Wednesday, March 12, 2014

For the love of bellies.

Amaliya loves bellies.

Belly (bee-ah) was one of her first words. She gets excited and shouts "bee-ah!" any time her eye catches my stomach peeking out from under my clothes.  When I lie down with her she pulls up my shirt, hugs my stomach, and gives it a little kiss.  I have no idea how she knows to do this.  We talk about how she used to live inside of me, before she emerged to meet the world.

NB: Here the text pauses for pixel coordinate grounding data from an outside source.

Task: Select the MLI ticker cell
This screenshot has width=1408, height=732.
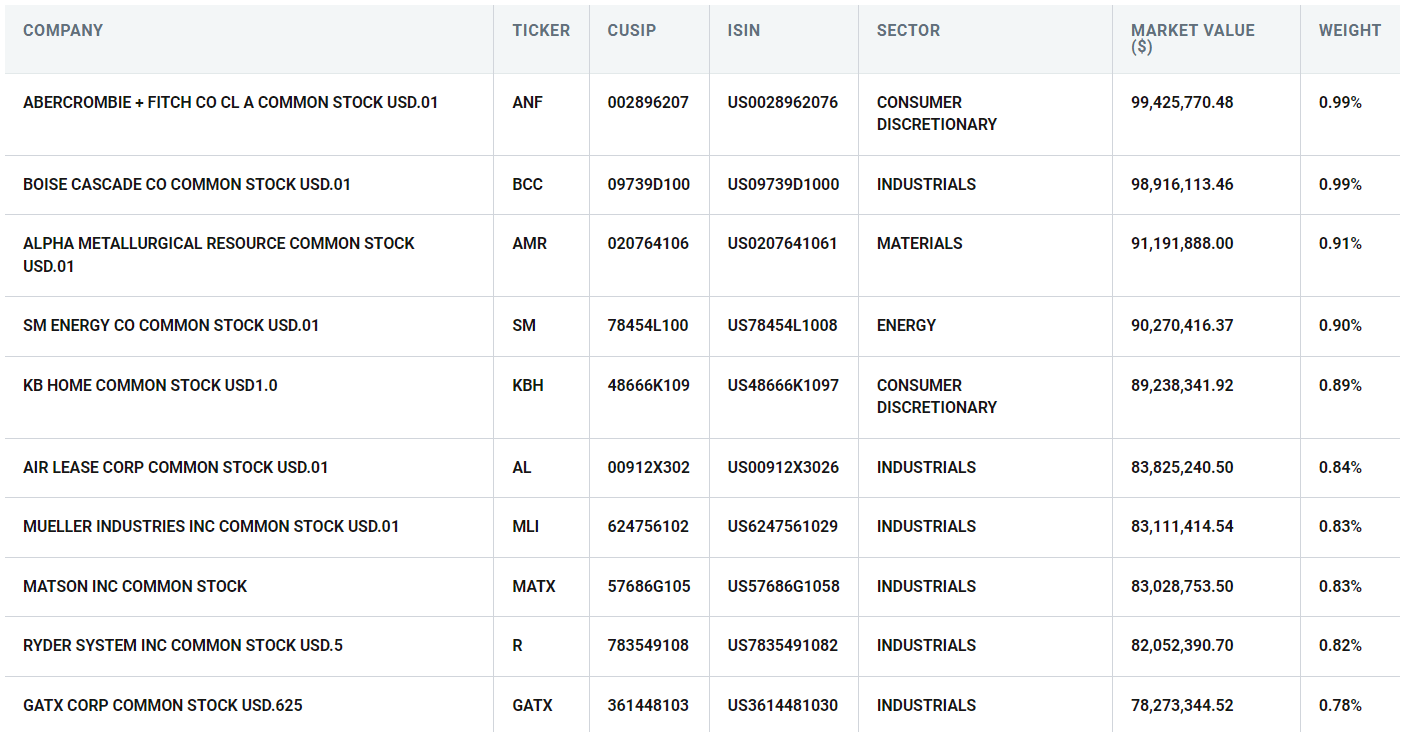Action: 526,527
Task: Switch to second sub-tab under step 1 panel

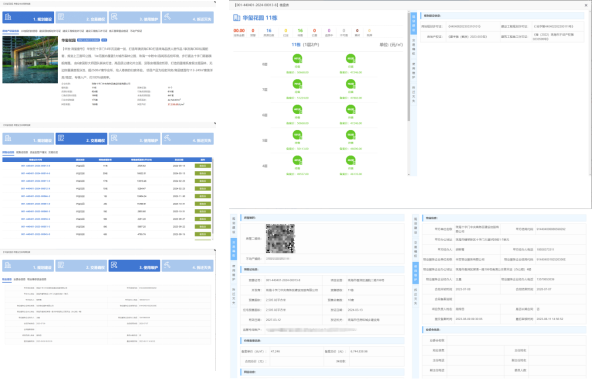Action: [x=29, y=31]
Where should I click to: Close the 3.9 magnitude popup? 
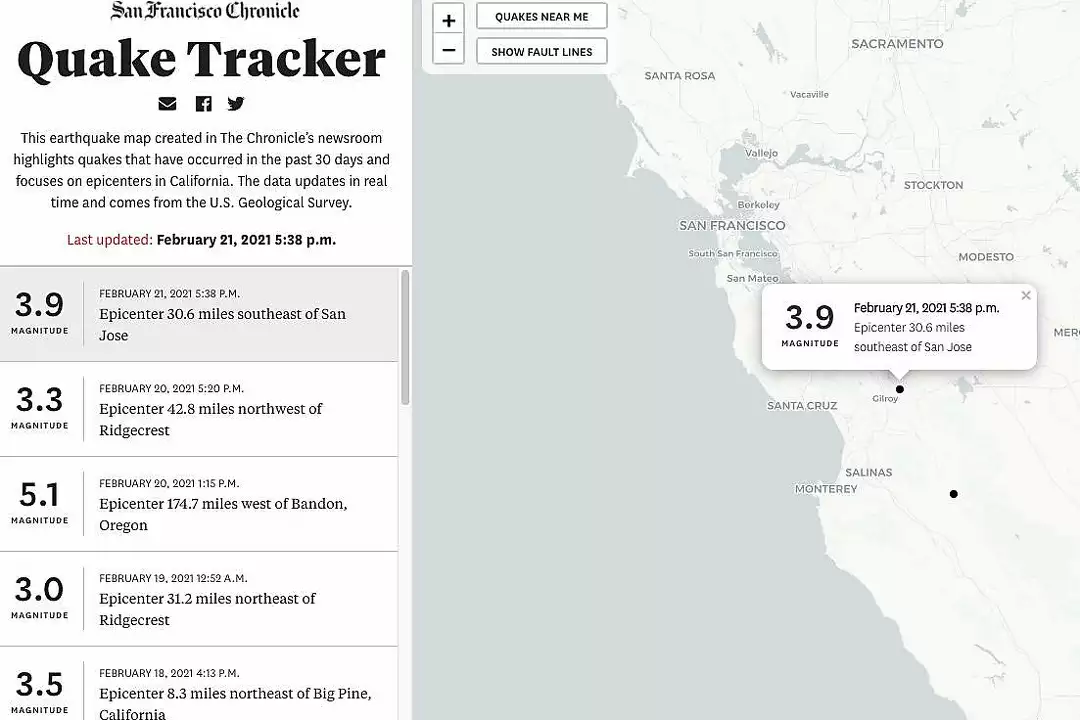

In the evening you will occasionally find my husband and I sitting on the living room floor, shirts up, with our daughter between us.  She slaps one of our bellies, then the other, then rubs her own stomach and laughs.  I understand the fascination.  These body parts we generically refer to as "bellies" are so different from each other - my husband's mocha colored, hard, abdominal muscles creating little hills and valleys; mine pale, soft, lined with stretch marks, spilling out of the top of my jeans; her's taut and round and honey-tinted.  All of these are bellies?  All of these are the same?

I have no memory of seeing my mom's belly as a kid.  It's a body part that, like so many others, falls victim to our insecurities and unrealistic expectations.  I hated my stomach as a teenager, wishing it were flat and tanned and beautiful like those I saw in advertisements. Even now I have moments, usually in the middle of the grocery store when Amaliya shouts "bee-ah!" and yanks up my shirt, when I feel embarrassed.  Not embarrassed of my child, whose insatiable curiosity and utter lack of a filter I adore, but self-conscious about my pasty, scarred midsection. Those demons from my youth whisper in my ear, "Keep it hidden.  It isn't pretty.  People will judge you.  Your body is flawed."


Marked, maybe.  Worn, maybe.  Lived in.  Well loved.  Strong.  But never flawed.

My body runs miles, and walks with friends.  It lifts weights and grocery bags and toddlers.  It loves, and is loved in return.  It grew a life, birthed a child, and carried me through the long days/weeks/months that followed.  My scars and tattoos and imperfections tell the story of a life that I am proud to have lived.

I silence the demons, and am happy when my daughter pulls up my shirt to kiss my stomach.  I hope one day to tell her the story of every scar and stretch mark.  I hope to grow another baby, so she can see for herself the amazing things that bodies, and bellies, can do.  I will never slap her hand away, yank my shirt down, or hide my body from her in shame.  She will know that, regardless of what our culture holds up as the ideal of beauty, in our house we have real, lived-in, interesting, imperfect bodies on display.  No shame, no regrets, no apologies.  We are beautiful.


  1. Oh this is lovely. Your daughter is so lucky to have a role model mamma who is consciously making an effort to slay those self-esteem-thieving dragons that can sneak in under our body confidence and make us miserable. Great post!